On Zielinski's scale, this storm was in category 5, the most intense. By comparison, the air pressure was close to a category 4 hurricane on the commonly used Saffir-Simpson scale.

Altogether, Zielinski used his system to classify more than 70 past storms. Some of those storms were composed of secondary and primary systems. He made a total of over 550 individual classifications. For example, he looked at the March, 1993 "Storm of the Century," the Great Arctic Outbreak of 1899, the Blizzard of 1888 and other storms that are part of U.S. weather lore. The 1888 event is considered a hallmark for the New York and New England region. It dumped 55 inches of snow on Troy, New York and 45 inches on New Haven, Connecticut.

A mid-December 2000 storm was the most intense that Zielinski found in his study.
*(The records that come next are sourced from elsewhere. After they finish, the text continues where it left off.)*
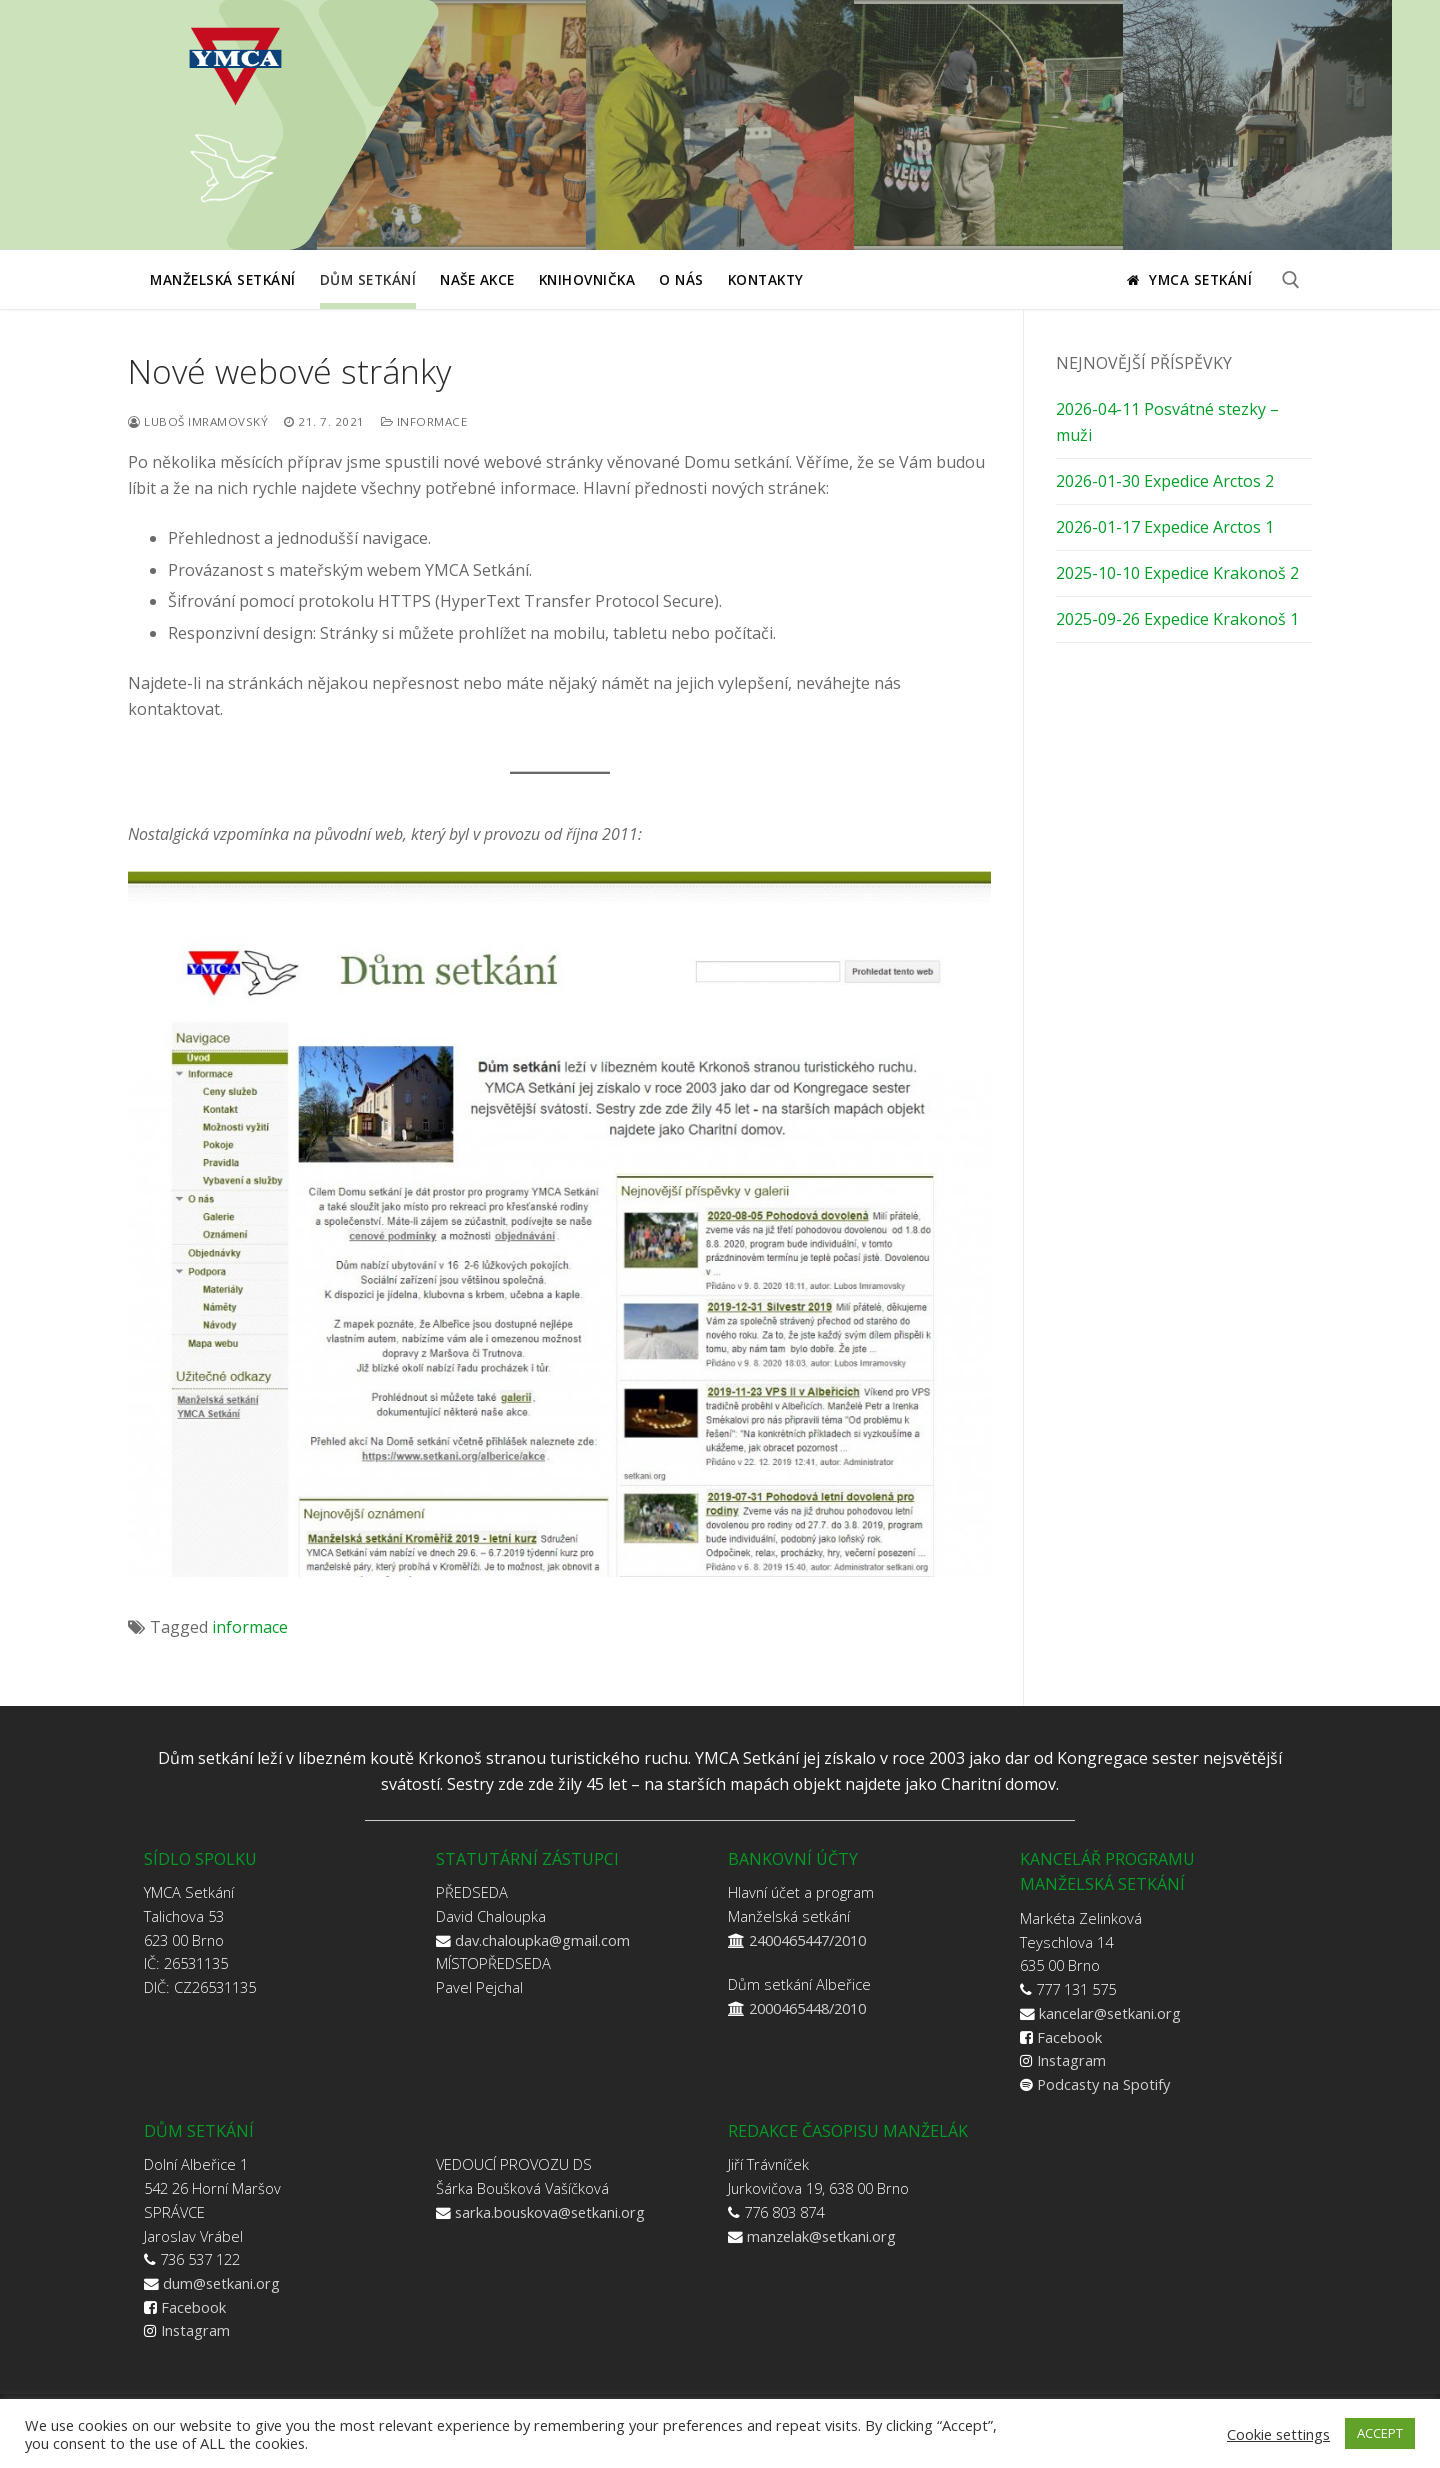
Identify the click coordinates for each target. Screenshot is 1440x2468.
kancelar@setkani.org (1110, 2013)
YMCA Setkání (1189, 279)
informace (250, 1627)
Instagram (1071, 2060)
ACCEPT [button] (1380, 2433)
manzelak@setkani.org (821, 2236)
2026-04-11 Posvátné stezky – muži (1167, 422)
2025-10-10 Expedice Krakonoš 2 (1177, 573)
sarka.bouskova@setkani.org (550, 2212)
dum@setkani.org (221, 2283)
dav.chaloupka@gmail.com (542, 1940)
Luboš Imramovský (198, 421)
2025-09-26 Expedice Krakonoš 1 (1177, 619)
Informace (424, 421)
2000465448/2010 (807, 2008)
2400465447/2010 (807, 1940)
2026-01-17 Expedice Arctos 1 (1165, 527)
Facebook (1069, 2037)
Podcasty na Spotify (1103, 2084)
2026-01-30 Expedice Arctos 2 (1165, 481)
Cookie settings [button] (1278, 2434)
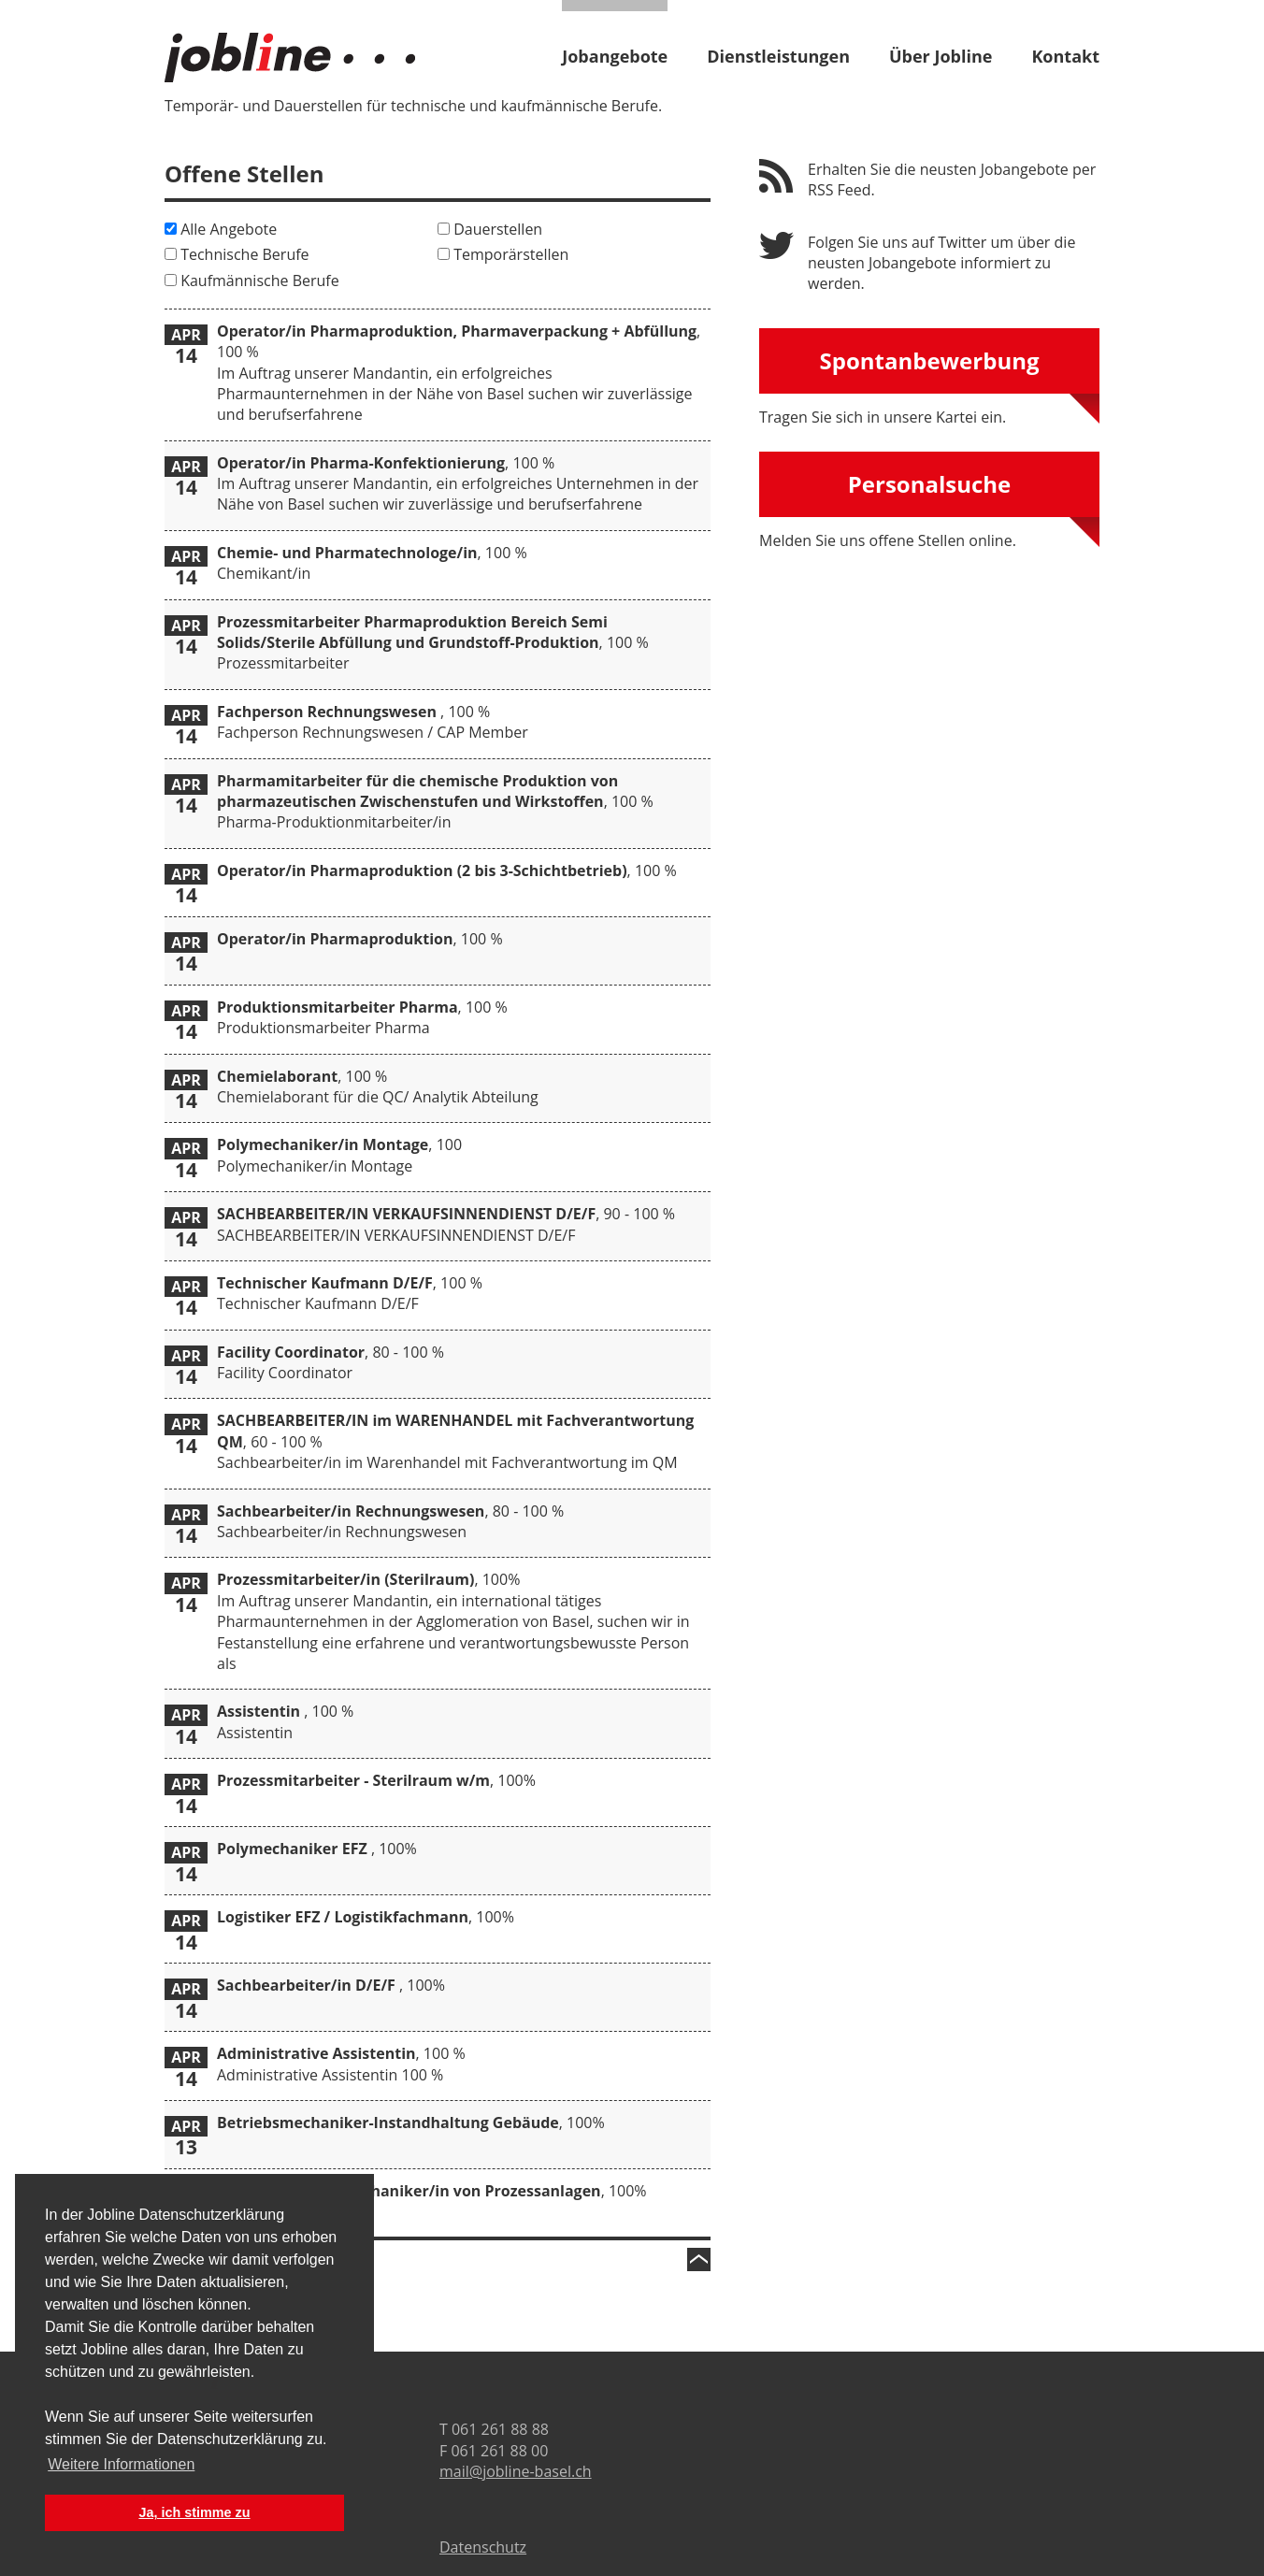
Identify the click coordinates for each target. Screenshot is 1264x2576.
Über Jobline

It organized in Colorado and moved through the Great Lakes and up the St. Lawrence River valley. It produced near hurricane force winds along the southern Maine coast. The January 2000 nor'easter was the second most powerful storm.

Before he came to UMaine in 2000, Zielinski began studying New England's weather with support from a research endowment at the University of New Hampshire. It became apparent, he says, that it would be useful to find a way to compare storms and look for patterns in the more than 100 years of scientific weather records.

"I'm hoping this approach will be picked up by weather forecasters on TV, radio, the Weather Channel and so on. It makes it very easy to inform people about the potential impact of a storm. One number saying this is category 4 or 5 storm should, in itself, be an alarm to people that it could have a major impact on us," he says. Meanwhile, Zielinski plans to continue using his scale in a historical investigation of New England's climate.